The Express reports that UKIP leader Nigel Farage labelled the move intended to arrest the weakening of continental stability “an increasingly desperate attempt to hold together the crumbling ethos behind the eurozone.” He added:
“President Hollande, like so many of the Euro-Elite, has no imagination and no foresight. They look at error, and seeing it they wish, not to learn from it to repeat it, and repeat it even more forcefully.”

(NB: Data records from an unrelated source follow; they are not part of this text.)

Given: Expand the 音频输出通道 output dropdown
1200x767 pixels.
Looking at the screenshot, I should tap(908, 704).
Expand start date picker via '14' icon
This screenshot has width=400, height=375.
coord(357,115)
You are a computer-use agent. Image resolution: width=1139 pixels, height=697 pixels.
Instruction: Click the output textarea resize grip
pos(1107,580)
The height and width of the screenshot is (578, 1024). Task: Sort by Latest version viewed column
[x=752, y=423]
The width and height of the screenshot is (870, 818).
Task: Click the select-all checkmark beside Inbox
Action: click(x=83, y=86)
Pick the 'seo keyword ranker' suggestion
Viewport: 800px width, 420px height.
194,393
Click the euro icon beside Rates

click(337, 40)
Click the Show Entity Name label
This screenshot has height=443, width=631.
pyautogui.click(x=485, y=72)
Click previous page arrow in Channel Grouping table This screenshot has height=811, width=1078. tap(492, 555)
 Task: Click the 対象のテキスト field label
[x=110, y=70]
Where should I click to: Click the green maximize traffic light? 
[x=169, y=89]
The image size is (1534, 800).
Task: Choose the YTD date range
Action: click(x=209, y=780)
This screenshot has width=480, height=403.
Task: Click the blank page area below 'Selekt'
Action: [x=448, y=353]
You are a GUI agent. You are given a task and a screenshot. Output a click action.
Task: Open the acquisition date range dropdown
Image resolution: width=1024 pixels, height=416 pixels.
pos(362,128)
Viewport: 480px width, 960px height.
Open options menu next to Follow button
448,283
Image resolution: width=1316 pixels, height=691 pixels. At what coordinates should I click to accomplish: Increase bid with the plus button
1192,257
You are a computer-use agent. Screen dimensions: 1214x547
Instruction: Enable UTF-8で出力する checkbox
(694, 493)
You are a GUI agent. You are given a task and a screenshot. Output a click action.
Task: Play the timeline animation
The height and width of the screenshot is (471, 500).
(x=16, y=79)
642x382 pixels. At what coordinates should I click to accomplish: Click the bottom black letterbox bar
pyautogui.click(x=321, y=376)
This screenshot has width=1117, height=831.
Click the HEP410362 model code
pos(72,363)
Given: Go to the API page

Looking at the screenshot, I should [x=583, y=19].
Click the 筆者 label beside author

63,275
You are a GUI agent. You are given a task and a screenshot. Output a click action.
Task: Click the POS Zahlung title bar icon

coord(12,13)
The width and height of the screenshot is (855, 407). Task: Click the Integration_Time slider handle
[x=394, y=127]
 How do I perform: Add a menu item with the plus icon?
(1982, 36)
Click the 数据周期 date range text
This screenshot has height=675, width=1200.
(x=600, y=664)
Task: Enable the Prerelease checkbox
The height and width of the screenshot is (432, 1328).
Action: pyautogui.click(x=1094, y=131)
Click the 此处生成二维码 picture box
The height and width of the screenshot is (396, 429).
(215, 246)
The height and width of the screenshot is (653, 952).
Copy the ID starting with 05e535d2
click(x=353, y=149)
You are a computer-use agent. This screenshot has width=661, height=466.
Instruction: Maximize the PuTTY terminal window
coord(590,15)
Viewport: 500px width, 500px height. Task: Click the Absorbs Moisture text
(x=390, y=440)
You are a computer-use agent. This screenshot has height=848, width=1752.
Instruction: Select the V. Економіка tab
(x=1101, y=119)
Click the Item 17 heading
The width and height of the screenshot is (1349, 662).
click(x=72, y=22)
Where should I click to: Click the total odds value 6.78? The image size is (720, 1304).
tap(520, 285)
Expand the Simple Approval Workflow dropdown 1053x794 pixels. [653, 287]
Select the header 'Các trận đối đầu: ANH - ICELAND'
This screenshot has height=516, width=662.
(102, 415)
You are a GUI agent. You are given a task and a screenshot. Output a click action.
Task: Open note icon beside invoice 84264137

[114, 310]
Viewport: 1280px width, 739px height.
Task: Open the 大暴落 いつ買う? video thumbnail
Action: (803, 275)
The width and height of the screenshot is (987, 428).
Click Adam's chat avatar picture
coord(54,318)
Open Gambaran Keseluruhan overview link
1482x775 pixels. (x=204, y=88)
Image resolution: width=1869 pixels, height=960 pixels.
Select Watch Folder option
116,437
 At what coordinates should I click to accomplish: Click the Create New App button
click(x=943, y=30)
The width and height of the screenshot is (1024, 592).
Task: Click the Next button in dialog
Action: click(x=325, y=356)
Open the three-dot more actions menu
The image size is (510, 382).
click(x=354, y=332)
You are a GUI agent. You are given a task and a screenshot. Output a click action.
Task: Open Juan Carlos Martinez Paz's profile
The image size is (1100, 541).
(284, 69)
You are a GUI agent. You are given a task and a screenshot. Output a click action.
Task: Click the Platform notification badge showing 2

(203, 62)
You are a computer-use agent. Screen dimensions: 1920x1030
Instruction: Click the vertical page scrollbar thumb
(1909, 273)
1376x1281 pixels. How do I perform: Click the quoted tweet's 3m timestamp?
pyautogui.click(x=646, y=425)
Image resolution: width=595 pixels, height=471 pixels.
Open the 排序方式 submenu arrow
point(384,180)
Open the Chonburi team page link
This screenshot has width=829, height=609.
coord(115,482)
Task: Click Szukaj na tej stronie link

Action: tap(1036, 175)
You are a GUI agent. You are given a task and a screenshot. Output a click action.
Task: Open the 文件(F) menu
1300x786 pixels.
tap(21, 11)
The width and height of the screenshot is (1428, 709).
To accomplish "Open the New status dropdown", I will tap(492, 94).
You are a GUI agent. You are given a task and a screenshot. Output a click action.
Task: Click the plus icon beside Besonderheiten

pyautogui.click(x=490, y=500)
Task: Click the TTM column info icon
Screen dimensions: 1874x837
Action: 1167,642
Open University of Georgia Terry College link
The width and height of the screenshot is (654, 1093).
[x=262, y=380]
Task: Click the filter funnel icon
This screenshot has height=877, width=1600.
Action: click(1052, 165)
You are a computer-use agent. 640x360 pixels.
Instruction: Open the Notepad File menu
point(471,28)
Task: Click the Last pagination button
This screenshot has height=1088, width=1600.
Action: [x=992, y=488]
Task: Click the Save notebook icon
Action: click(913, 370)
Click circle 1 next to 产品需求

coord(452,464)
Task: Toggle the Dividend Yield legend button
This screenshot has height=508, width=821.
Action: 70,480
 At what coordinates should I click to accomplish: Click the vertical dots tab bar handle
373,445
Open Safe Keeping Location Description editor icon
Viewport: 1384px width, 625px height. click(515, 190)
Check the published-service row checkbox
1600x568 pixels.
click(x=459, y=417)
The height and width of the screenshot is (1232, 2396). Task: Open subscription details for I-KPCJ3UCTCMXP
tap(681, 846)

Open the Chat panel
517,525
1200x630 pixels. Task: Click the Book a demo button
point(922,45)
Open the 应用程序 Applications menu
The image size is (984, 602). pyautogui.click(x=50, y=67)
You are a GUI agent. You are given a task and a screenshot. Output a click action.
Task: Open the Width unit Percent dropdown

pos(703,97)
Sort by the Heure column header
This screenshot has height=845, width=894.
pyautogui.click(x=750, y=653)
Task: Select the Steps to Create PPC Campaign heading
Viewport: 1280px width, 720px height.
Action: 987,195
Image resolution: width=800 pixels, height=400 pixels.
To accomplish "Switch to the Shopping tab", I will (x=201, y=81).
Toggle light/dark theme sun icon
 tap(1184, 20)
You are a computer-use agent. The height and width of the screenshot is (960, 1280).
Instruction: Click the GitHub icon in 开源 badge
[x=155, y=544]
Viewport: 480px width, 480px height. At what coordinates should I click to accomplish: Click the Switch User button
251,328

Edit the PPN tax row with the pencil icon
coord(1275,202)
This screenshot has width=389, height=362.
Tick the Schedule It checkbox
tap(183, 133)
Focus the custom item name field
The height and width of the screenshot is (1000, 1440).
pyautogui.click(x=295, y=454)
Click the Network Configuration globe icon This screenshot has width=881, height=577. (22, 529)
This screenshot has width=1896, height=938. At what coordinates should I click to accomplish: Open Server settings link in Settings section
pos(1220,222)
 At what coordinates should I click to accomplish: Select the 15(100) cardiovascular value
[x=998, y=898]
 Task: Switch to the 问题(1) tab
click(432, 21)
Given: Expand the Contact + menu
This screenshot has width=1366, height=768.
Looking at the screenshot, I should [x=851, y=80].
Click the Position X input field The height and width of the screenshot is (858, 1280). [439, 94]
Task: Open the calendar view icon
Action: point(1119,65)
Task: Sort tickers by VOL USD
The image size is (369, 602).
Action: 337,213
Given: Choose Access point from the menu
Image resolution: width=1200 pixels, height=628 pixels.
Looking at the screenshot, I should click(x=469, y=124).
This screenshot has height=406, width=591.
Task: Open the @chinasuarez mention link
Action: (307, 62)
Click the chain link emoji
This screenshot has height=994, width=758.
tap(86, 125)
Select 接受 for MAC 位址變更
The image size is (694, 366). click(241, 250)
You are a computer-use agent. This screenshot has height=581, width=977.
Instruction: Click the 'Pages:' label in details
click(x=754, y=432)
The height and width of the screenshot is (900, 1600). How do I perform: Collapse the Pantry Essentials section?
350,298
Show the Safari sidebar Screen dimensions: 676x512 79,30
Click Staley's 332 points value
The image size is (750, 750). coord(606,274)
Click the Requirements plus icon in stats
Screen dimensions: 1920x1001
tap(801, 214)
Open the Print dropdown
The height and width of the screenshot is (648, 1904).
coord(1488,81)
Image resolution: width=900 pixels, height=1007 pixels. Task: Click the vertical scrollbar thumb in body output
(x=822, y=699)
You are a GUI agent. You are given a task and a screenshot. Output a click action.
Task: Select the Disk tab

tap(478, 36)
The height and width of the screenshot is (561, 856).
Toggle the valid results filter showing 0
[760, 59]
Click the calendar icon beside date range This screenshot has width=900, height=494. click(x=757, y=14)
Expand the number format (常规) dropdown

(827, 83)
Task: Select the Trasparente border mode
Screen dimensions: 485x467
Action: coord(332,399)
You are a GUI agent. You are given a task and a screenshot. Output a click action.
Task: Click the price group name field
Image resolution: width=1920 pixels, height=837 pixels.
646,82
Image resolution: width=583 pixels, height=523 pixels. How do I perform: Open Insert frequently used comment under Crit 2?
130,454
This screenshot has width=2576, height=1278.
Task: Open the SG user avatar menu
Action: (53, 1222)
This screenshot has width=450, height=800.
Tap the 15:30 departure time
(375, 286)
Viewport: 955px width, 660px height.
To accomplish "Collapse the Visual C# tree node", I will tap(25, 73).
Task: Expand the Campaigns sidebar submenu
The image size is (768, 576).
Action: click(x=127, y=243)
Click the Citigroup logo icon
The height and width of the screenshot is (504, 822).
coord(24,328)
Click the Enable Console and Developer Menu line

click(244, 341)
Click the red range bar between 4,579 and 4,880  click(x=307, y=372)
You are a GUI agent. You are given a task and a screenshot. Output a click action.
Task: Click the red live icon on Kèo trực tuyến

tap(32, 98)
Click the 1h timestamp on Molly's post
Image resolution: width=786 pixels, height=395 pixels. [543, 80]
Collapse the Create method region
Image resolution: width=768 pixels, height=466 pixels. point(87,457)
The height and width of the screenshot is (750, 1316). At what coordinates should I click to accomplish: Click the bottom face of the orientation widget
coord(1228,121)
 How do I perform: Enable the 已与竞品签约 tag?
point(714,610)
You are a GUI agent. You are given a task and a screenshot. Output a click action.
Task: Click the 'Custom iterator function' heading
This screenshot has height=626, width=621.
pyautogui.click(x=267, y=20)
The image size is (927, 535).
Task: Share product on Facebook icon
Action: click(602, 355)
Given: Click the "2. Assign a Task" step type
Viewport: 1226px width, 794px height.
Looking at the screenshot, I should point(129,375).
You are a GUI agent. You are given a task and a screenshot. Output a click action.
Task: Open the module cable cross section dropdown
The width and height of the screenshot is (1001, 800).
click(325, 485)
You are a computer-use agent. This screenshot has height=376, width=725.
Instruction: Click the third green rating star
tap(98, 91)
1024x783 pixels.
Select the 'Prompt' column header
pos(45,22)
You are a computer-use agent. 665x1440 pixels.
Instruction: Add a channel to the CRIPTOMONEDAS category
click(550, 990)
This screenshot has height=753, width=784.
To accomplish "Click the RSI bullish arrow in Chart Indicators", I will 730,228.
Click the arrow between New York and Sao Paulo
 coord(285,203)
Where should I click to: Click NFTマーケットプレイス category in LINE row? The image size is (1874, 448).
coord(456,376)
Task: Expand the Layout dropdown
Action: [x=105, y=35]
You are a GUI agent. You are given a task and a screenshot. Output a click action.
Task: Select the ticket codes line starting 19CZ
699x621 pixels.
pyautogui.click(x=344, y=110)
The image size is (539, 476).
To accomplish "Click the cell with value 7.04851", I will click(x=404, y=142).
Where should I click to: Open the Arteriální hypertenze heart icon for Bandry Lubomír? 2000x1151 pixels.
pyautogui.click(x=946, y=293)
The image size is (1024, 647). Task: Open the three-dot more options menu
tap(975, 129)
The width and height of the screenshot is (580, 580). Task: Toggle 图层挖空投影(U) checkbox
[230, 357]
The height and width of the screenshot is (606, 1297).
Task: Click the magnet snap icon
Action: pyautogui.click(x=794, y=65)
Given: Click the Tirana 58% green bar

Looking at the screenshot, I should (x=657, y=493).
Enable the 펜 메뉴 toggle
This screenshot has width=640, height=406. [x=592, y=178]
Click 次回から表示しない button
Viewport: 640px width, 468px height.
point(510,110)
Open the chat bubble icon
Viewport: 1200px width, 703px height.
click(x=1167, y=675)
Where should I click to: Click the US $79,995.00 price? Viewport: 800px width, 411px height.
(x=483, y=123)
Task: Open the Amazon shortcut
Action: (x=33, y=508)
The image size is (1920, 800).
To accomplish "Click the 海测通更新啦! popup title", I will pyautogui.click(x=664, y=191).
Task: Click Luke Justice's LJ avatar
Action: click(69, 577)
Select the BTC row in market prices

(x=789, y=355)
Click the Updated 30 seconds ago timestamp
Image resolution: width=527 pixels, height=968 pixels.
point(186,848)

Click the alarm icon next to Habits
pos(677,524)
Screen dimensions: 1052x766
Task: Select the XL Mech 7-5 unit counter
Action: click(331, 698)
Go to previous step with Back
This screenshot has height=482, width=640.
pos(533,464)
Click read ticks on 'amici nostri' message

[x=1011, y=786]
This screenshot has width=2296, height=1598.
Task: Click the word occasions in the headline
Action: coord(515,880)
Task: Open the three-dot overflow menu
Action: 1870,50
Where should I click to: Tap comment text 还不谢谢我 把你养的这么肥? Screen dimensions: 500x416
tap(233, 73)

Opposition to the plan, the revival of an old one first proposed by the former European Commission chief and arch euro-federalist Jacques Delors, is not limited to UKIP. One of David Cameron’s own MEPs, Eastern England’s David Bannerman, had already given his own view tweeting that the plans were: “Clear evidence EU is leaving UK behind as EU member, never mind Brexit: Hollande calls for ‘Eurozone Parliament'”.
Clear evidence EU is leaving UK behind as EU member, never mind Brexit: Hollande calls for ‘Eurozone Parliament’ – http://t.co/PLKw9mkvLR
— David C Bannerman (@DCBMEP) July 15, 2015
In addition to calling for a eurozone government with a “specific budget as well as a parliament to ensure its democratic control” Hollande also suggested greater fiscal ties between European nations saying they should “go further on economic governance.” The Daily Mail reports Hollande has previously called for the 19 eurozone member states to have a full-time president and harmonised tax system.
Developing the point further in his opinion piece published in French newspaper Le Journal du Dimanche, Hollande said this solution to protecting the faltering euro currency “calls for a strengthened organisation, an advance guard of the countries who will decide on it.”
He also dismissed eurosceptics as being “scared of the world, because they want divisions, walls and fences to return.”
Hollande’s eurozone government proposal was even attacked by his political opponent and probable candidate for the 2017 French presidential election, former president Nicolas Sarkozy. He called for greater cooperation as opposed to actual integration summing up his view: “I do not think we need one more parliament.”
Despite the mixed reaction in his own country, Hollande can count on the support of David Cameron. The Independent reports that in May, just after re-election as Prime Minister, Cameron told Hollande he had “no objection to” and even “supported” the idea of greater economic integration for eurozone countries.